╔══

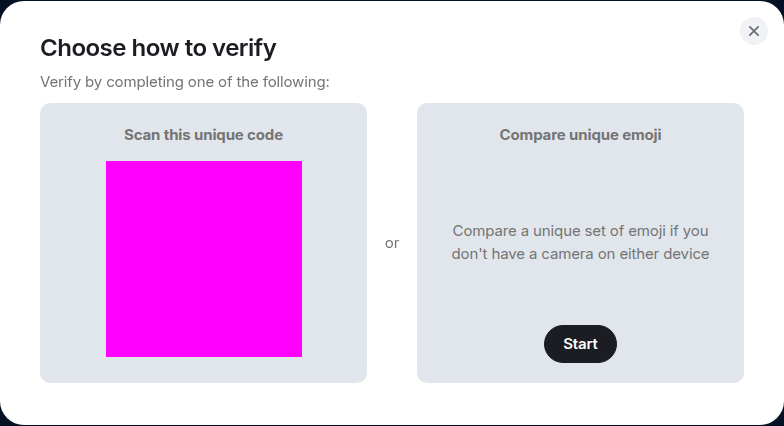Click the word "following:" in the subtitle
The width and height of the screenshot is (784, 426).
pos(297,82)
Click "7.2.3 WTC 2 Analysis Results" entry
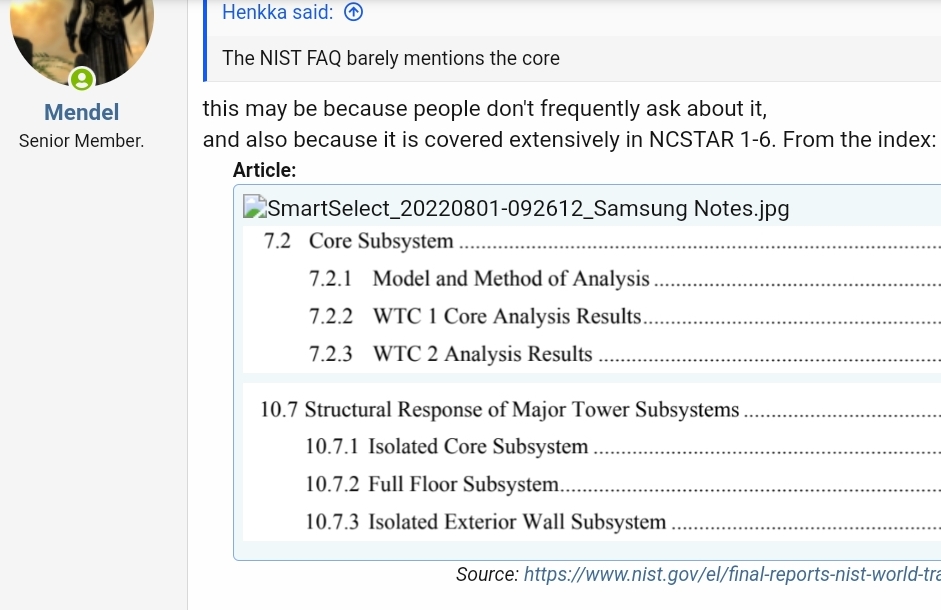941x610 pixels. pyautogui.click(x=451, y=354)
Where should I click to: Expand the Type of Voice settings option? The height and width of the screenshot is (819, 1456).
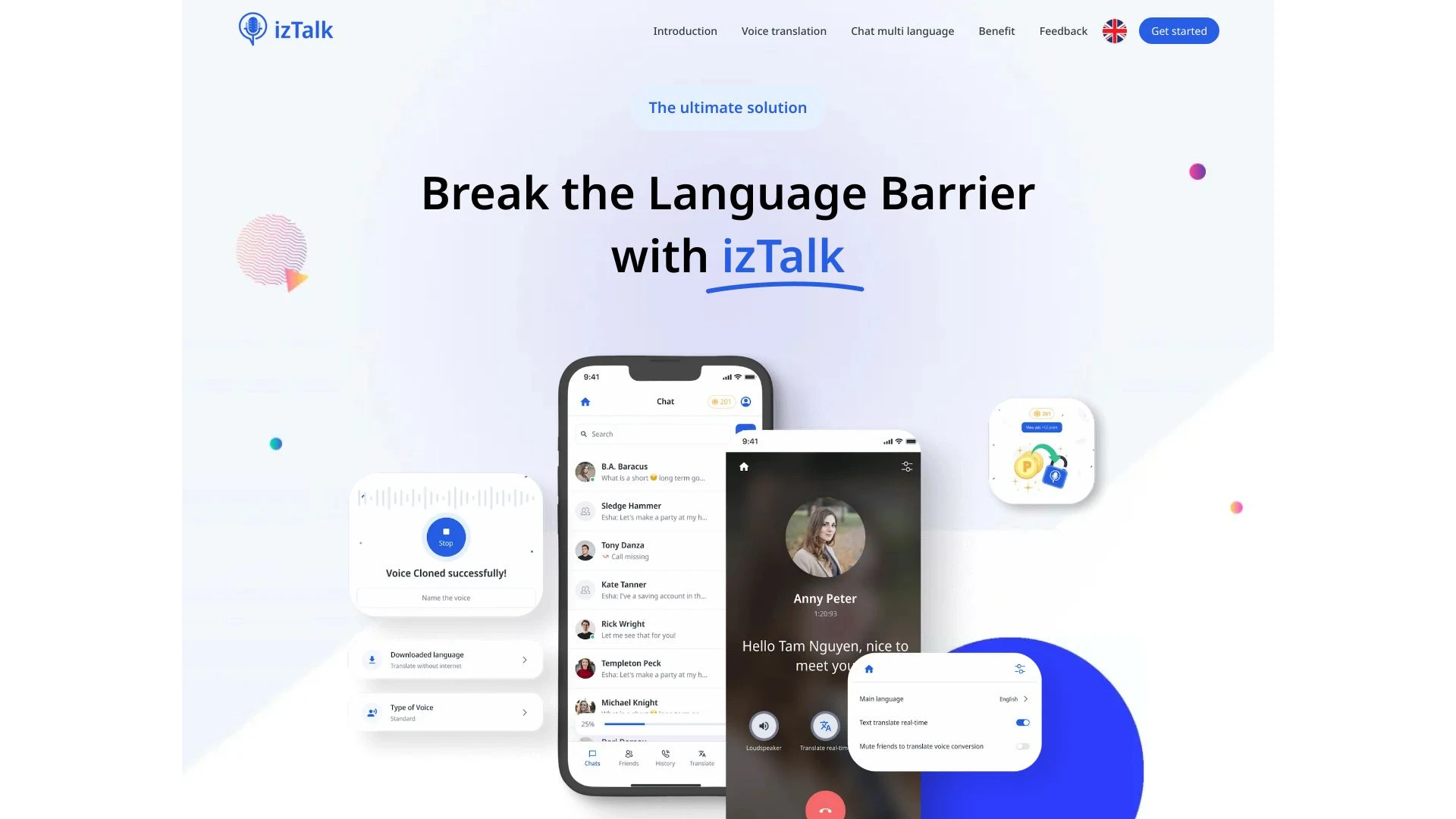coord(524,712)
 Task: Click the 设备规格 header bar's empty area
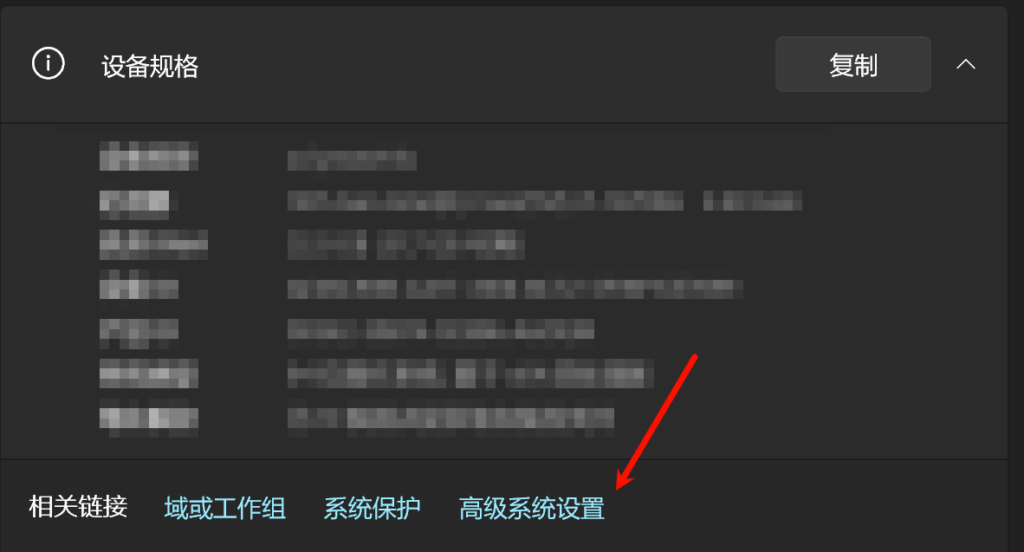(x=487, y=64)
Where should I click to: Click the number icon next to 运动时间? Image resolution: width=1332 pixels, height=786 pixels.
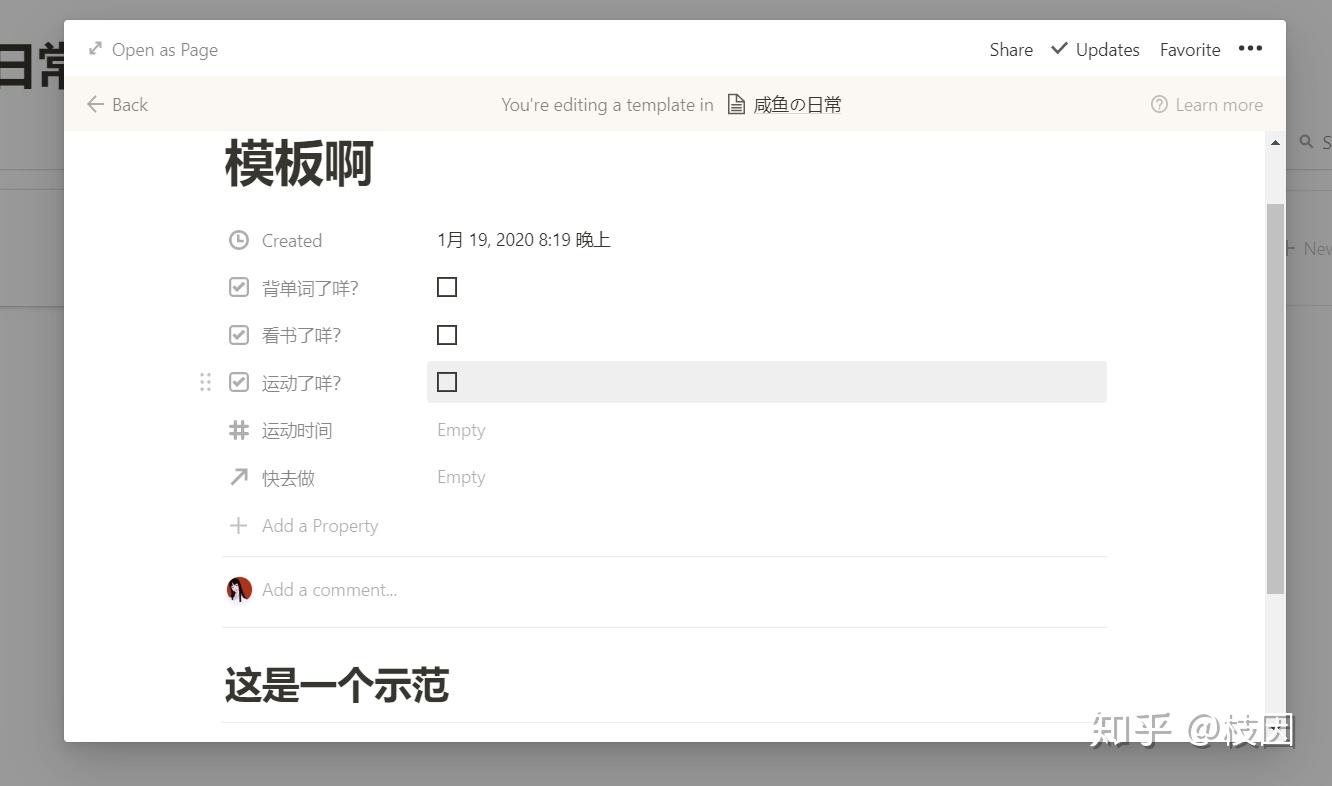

╚══

Please retype the entries above word for word, but only from the line containing "WTC 2 Analysis" through the last line, and without the pictures.

- _ANSWER BELOW_
Click "7.2.3 WTC 2 Analysis Results" entry
941x610 pixels. pyautogui.click(x=451, y=354)
Where should I click to: Expand the Type of Voice settings option? The height and width of the screenshot is (819, 1456).
coord(524,712)
 Task: Click the 设备规格 header bar's empty area
(x=487, y=64)
Where should I click to: Click the number icon next to 运动时间? Image resolution: width=1332 pixels, height=786 pixels.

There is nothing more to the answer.